- RECORDS SHOWN:
-=-=-=-=-
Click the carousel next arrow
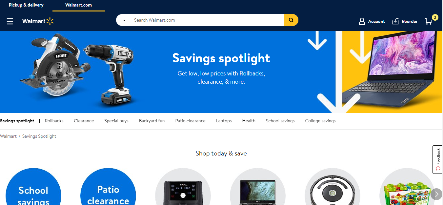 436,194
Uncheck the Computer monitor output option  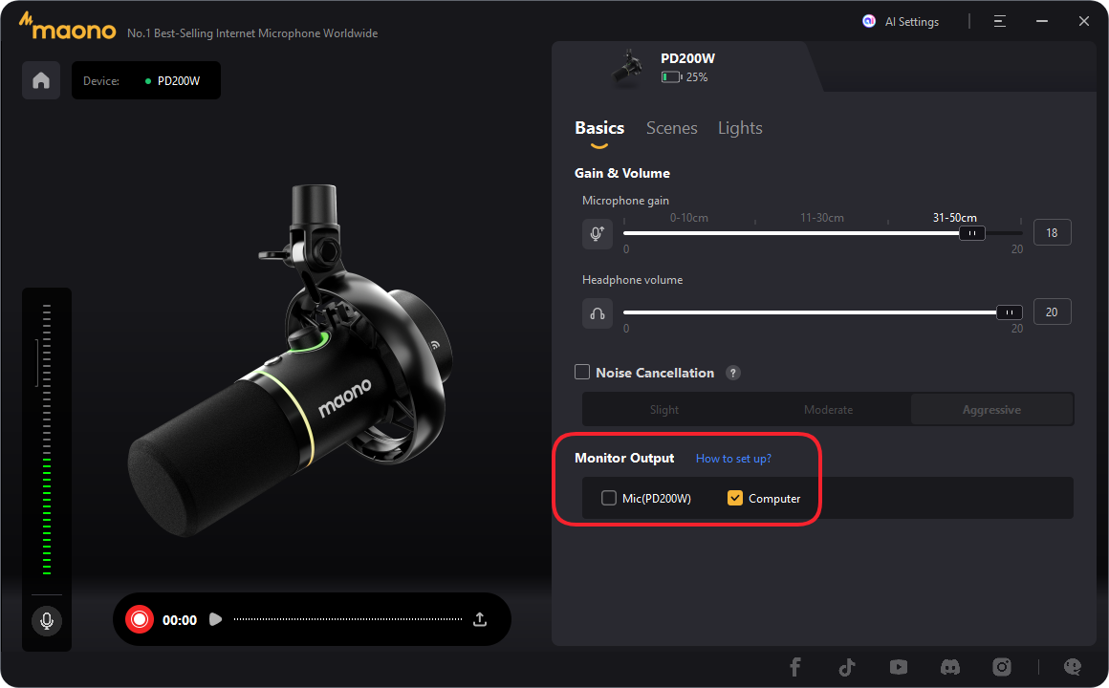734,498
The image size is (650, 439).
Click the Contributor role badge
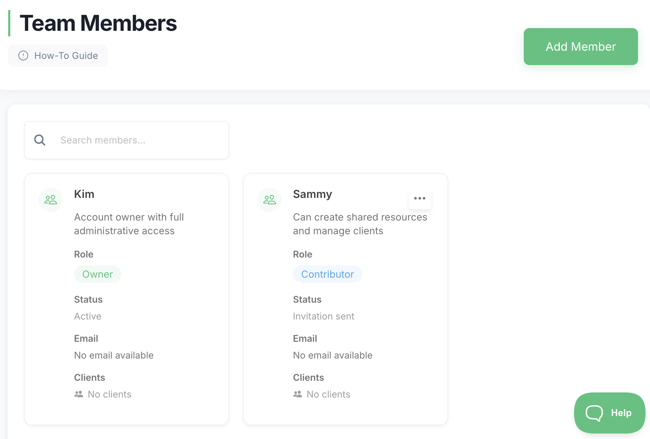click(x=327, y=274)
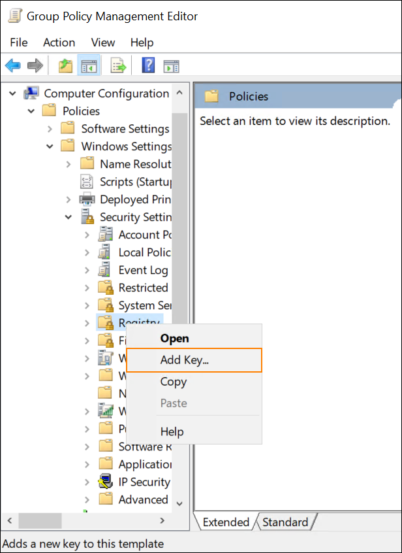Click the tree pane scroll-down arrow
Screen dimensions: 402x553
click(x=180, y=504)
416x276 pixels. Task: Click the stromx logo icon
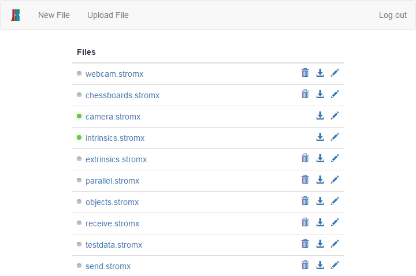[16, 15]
-=-=-=-=-
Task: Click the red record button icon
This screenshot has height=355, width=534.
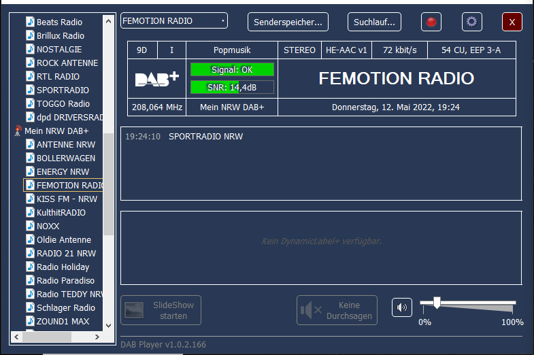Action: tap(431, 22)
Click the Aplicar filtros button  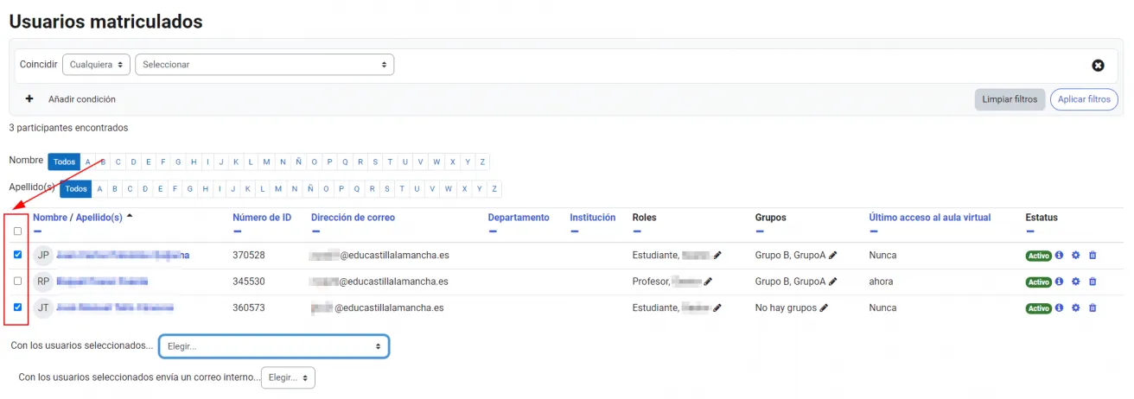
-=-=-=-=-
- TASK TO CARRY OUT: Out of the records above, please copy exactly the lines from the line with "This screenshot has height=355, width=534." up to and including the line with "Click the Aplicar filtros button", minus the pictures.

- RESPONSE FOR THIS EXERCISE:
This screenshot has height=355, width=534.
Action: tap(431, 22)
Click the Aplicar filtros button  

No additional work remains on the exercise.